# DOCUMENT SECTION:

Re: [kvm-unit-tests PATCH 1/2] lib/on-cpus: Correct and simplify synchronization

Alexandru Elisei <alexandru.elisei@xxxxxxx> · Wed, 30 Oct 2024 10:48:53 +0000

Hi Drew,

On Tue, Oct 29, 2024 at 11:56:58AM +0100, Andrew Jones wrote:
> On Fri, Oct 25, 2024 at 01:19:26PM +0100, Alexandru Elisei wrote:
> > Hi Drew,
> > 
> > I've been paging in all the on_cpu* machinery, and it occurred to me that
> > we have a chance to simplify the code and to remove a duplicate interface
> > by not exposing smp_boot_secondary() to the tests, as the on_cpu* functions
> > serve the same purpose. With this change, we can remove the entry argument
> > to smp_boot_secondary(), and the assembly for secondary_entry can be made
> > simpler by eliminating the branch to the entry function.
> 
> You're right that smp_boot_secondary() doesn't appear to getting use, but
> a goal for the library code is to be useful and with defaults that will
> satisfy nearly all unit tests, but to never restrict a unit test to
> having to use it. Exposing calls like smp_boot_secondary() give unit tests
> the ability to eliminate as much library code as possible from their paths
> without having to duplicate the few lines needed to "boot" a secondary.

Yep, that makes sense.

> 
> > 
> > Do you think that would be something worth pursuing? I can have a look at
> > it.

# DATA SECTION:
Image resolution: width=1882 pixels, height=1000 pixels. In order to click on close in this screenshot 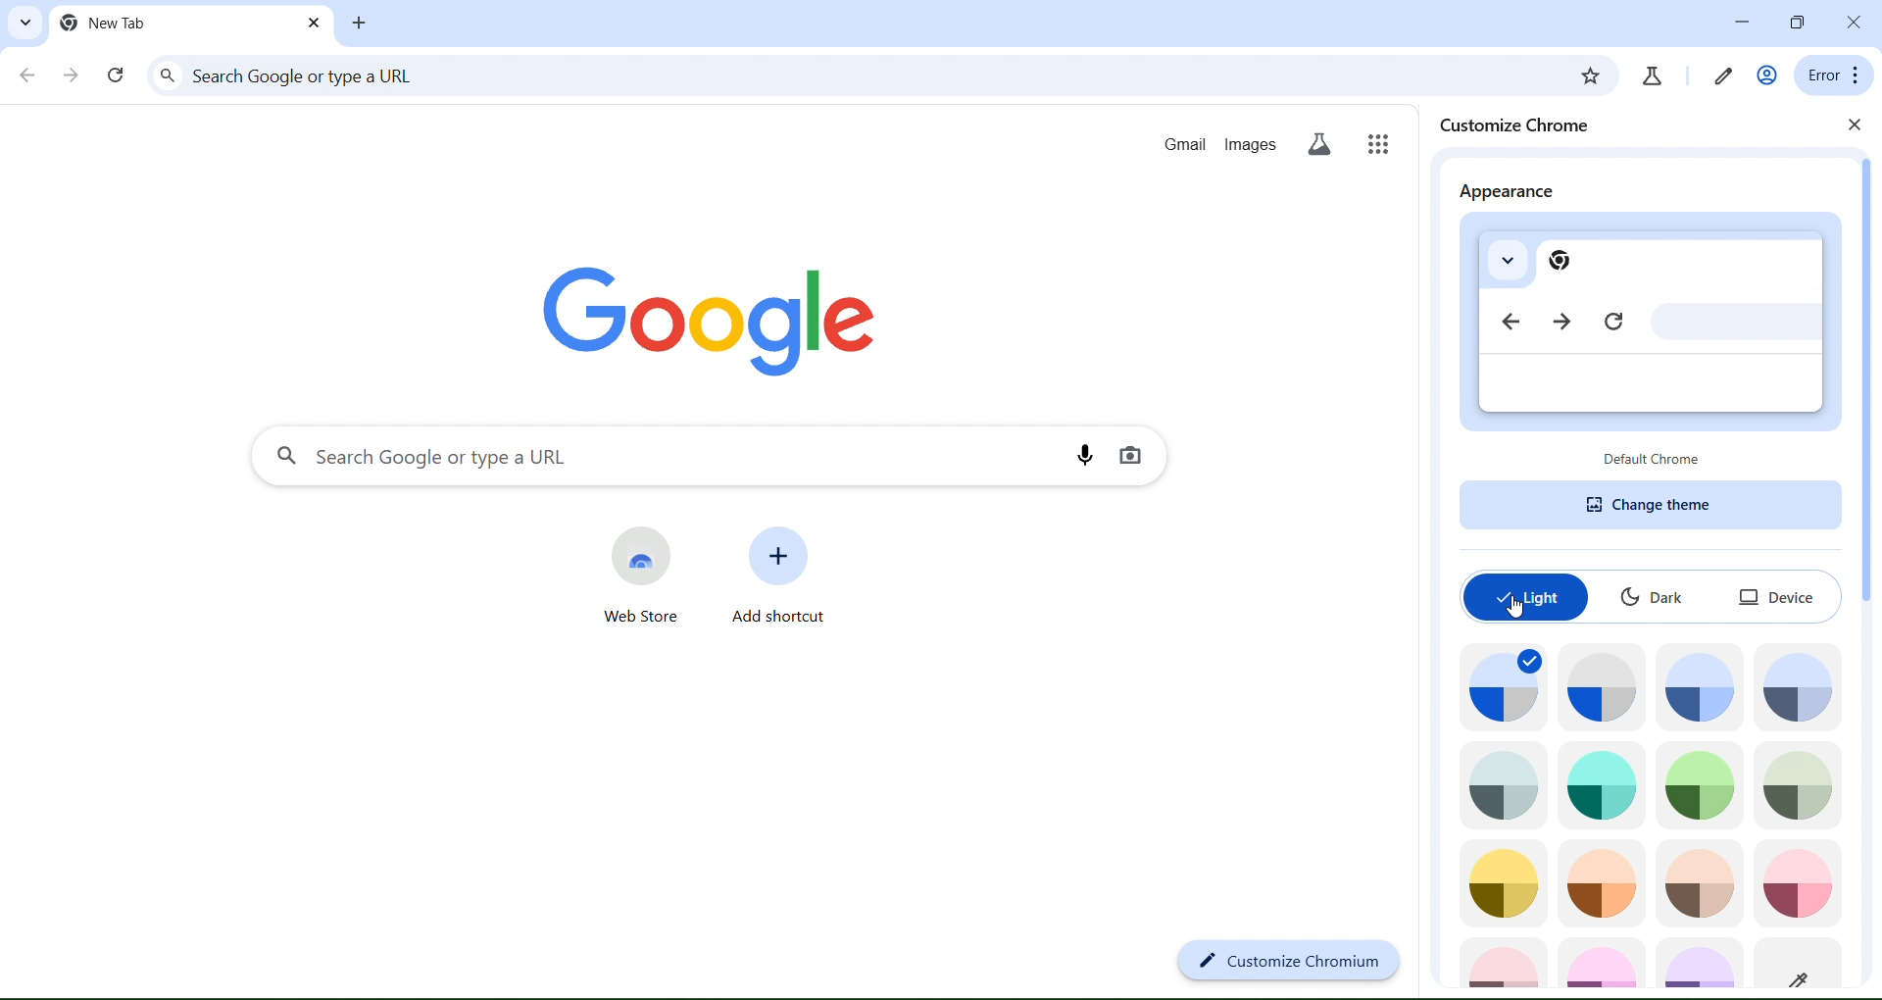, I will do `click(1857, 22)`.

# REQUEST A:
In the patch discussion about on-cpus synchronization:
(i) Which function does Alexandru Elisei suggest no longer exposing to the tests?
(ii) Which argument to that function could then be removed?
(iii) What should the library code never do to a unit test, according to Andrew Jones?
# REQUEST B:
How would you render this sentence from the patch discussion in Spanish: "Do you think that would be something worth pursuing?"
# REQUEST C:
Can you write out the passage of the patch discussion word for word, starting at "Alexandru Elisei <alexandru.elisei@xxxxxxx>" and ending at "the entry function."?

# TASK RESPONSE A:
(i) smp_boot_secondary()
(ii) The entry argument
(iii) Restrict a unit test to having to use it

# TASK RESPONSE B:
¿Crees que sería algo que valdría la pena seguir?

# TASK RESPONSE C:
Alexandru Elisei <alexandru.elisei@xxxxxxx> · Wed, 30 Oct 2024 10:48:53 +0000

Hi Drew,

On Tue, Oct 29, 2024 at 11:56:58AM +0100, Andrew Jones wrote:
> On Fri, Oct 25, 2024 at 01:19:26PM +0100, Alexandru Elisei wrote:
> > Hi Drew,
> > 
> > I've been paging in all the on_cpu* machinery, and it occurred to me that
> > we have a chance to simplify the code and to remove a duplicate interface
> > by not exposing smp_boot_secondary() to the tests, as the on_cpu* functions
> > serve the same purpose. With this change, we can remove the entry argument
> > to smp_boot_secondary(), and the assembly for secondary_entry can be made
> > simpler by eliminating the branch to the entry function.